Lay out the stretch of the listing from the line containing "This screenshot has width=1456, height=819." through the line containing "point(406,299)" as a Markdown table with columns Row and Line, numbering each line and omitting blank lines.

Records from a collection
* * * * *

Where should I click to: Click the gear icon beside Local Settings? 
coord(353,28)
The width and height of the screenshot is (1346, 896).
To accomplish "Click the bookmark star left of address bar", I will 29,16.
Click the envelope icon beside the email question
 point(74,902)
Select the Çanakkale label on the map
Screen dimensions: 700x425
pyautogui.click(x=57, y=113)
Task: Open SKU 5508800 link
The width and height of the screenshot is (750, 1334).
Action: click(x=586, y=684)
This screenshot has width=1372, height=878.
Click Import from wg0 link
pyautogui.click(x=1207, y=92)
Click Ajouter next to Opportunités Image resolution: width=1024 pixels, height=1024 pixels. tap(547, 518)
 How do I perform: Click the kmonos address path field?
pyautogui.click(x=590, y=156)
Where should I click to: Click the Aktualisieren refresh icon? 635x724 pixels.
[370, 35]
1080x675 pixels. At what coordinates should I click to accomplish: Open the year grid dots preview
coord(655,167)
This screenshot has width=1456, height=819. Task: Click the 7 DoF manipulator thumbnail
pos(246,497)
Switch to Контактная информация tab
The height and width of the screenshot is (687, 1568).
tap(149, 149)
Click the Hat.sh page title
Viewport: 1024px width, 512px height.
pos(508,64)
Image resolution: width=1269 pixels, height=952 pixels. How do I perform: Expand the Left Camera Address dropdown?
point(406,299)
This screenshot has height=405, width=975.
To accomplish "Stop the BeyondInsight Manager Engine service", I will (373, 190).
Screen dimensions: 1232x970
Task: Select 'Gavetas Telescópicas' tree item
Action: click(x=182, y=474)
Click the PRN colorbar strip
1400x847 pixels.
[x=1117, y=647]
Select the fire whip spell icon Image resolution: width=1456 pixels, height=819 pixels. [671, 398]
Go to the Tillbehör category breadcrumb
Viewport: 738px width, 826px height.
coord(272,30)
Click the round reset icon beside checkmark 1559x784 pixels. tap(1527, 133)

* * * * *

● **THE RESPONSE**:
| Row | Line |
|---|---|
| 1 | This screenshot has width=1456, height=819. Task: Click the 7 DoF manipulator thumbnail |
| 2 | pos(246,497) |
| 3 | Switch to Контактная информация tab |
| 4 | The height and width of the screenshot is (687, 1568). |
| 5 | tap(149, 149) |
| 6 | Click the Hat.sh page title |
| 7 | Viewport: 1024px width, 512px height. |
| 8 | pos(508,64) |
| 9 | Image resolution: width=1269 pixels, height=952 pixels. How do I perform: Expand the Left Camera Address dropdown? |
| 10 | point(406,299) |